Directions
Please give again, word for word, the line that contains "Task: Click into the Search text field" and every line after it to the end of the data, with no other lines.
—————
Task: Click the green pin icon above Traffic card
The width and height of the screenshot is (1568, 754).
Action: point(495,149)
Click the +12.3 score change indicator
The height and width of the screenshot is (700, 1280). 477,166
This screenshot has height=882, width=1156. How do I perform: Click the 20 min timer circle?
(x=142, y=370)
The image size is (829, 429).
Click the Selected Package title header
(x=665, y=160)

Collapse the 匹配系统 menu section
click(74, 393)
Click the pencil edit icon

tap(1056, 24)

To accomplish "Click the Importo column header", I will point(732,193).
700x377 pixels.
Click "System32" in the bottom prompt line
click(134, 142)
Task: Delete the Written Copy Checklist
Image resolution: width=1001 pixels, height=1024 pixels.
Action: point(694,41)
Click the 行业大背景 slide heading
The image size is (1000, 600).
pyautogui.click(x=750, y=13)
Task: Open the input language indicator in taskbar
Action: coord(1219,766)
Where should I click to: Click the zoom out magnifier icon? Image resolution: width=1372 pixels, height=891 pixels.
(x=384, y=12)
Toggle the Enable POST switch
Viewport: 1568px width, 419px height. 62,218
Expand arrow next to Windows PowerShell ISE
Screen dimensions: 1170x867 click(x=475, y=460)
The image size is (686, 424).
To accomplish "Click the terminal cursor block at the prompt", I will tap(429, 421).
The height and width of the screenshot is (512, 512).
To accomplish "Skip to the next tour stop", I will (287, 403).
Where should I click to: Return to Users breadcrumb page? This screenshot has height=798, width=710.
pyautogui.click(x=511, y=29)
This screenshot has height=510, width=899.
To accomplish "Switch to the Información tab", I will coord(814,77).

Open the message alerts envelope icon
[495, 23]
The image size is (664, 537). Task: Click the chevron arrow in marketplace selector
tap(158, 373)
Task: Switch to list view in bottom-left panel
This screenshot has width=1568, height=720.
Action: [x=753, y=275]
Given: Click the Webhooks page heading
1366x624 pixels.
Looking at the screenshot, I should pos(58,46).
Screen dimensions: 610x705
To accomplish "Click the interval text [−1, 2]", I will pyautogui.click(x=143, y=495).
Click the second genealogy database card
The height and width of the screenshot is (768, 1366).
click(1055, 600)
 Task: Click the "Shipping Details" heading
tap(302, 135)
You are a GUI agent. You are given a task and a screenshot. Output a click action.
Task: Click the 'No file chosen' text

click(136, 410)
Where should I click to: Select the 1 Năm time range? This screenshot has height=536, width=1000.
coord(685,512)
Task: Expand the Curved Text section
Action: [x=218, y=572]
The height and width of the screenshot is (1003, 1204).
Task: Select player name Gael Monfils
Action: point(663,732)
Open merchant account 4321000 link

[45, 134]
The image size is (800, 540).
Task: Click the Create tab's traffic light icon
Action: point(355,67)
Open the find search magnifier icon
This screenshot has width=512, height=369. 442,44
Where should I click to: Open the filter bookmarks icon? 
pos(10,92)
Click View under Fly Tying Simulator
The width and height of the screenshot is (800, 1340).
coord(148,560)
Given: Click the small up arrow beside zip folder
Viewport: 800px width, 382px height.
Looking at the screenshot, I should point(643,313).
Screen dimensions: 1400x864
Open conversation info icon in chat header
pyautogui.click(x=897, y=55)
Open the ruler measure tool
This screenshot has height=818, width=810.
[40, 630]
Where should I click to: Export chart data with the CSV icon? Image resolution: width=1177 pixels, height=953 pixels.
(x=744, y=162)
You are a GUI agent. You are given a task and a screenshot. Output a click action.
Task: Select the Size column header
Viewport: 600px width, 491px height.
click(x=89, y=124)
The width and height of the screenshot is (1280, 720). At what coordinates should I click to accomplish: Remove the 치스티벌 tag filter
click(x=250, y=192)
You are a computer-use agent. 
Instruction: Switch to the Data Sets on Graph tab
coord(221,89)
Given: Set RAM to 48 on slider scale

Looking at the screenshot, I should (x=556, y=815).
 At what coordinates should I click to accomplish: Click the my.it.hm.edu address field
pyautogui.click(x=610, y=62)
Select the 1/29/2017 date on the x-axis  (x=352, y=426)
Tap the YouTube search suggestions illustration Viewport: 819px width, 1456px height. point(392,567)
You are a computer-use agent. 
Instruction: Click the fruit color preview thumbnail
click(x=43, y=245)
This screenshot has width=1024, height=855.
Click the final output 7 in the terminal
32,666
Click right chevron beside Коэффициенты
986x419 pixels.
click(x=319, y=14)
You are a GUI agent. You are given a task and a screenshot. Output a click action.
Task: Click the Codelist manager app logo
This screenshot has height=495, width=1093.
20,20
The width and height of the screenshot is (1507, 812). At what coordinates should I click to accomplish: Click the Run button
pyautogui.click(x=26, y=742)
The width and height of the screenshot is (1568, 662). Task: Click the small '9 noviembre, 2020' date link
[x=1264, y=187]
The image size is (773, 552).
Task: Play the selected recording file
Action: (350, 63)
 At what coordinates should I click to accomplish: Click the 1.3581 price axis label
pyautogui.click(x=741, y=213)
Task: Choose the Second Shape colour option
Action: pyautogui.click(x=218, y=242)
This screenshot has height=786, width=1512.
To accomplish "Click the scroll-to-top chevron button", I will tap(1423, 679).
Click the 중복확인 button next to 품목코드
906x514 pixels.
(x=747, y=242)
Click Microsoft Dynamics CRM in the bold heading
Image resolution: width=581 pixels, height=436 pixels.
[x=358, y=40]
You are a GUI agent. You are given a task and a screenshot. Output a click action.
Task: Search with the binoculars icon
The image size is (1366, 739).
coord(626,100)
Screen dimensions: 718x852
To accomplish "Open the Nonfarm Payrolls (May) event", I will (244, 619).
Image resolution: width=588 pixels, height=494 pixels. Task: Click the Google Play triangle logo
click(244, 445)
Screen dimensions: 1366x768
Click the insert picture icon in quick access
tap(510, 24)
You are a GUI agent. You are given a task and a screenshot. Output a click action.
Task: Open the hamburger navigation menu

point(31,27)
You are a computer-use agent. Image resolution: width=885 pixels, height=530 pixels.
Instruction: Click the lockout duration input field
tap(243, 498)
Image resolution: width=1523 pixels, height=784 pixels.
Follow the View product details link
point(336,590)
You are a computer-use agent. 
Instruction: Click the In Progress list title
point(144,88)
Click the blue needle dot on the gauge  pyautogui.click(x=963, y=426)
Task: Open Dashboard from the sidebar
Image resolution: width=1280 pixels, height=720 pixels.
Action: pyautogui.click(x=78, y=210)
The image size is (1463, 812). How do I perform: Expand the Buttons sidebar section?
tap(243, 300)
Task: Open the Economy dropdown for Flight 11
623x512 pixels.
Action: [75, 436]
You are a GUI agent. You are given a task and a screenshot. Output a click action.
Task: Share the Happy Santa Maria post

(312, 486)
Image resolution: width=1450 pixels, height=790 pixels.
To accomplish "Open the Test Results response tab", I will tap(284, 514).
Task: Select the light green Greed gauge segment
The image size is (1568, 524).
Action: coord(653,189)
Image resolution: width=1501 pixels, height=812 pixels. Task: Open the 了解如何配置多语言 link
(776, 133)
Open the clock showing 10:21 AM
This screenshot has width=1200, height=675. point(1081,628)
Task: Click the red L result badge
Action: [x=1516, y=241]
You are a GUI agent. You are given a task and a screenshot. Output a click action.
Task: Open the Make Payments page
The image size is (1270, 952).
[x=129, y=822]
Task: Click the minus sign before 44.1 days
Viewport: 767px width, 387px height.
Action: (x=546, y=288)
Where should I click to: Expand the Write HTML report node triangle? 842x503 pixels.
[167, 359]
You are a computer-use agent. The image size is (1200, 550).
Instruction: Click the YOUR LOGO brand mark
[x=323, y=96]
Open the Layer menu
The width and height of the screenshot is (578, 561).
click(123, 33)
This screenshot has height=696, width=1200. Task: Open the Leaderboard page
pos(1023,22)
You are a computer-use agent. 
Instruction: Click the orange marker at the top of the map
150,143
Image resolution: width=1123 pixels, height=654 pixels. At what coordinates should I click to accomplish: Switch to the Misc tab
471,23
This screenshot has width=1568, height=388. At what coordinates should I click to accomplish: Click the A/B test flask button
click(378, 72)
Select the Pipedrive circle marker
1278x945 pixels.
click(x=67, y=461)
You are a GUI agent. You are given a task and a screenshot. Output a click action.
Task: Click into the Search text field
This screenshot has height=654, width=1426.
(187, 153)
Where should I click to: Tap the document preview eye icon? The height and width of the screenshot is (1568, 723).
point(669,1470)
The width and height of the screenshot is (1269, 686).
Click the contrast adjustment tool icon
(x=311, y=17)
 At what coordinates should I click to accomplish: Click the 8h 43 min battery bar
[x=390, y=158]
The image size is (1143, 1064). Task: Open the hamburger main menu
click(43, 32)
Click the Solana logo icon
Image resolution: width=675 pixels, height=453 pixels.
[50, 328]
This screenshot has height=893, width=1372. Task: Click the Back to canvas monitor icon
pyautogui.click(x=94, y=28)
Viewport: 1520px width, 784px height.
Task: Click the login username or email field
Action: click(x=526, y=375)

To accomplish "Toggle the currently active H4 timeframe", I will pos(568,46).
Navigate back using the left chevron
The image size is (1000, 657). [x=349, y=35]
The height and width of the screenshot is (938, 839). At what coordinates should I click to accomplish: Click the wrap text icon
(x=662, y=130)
—————
Task output
Task: Click into the Search text field
This screenshot has height=654, width=1426.
(187, 153)
Where should I click to: Tap the document preview eye icon? The height and width of the screenshot is (1568, 723).
point(669,1470)
The width and height of the screenshot is (1269, 686).
Click the contrast adjustment tool icon
(x=311, y=17)
 At what coordinates should I click to accomplish: Click the 8h 43 min battery bar
[x=390, y=158]
The image size is (1143, 1064). Task: Open the hamburger main menu
click(43, 32)
Click the Solana logo icon
Image resolution: width=675 pixels, height=453 pixels.
[50, 328]
This screenshot has height=893, width=1372. Task: Click the Back to canvas monitor icon
pyautogui.click(x=94, y=28)
Viewport: 1520px width, 784px height.
Task: Click the login username or email field
Action: click(x=526, y=375)

To accomplish "Toggle the currently active H4 timeframe", I will pos(568,46).
Navigate back using the left chevron
The image size is (1000, 657). [x=349, y=35]
The height and width of the screenshot is (938, 839). At what coordinates should I click to accomplish: Click the wrap text icon
(x=662, y=130)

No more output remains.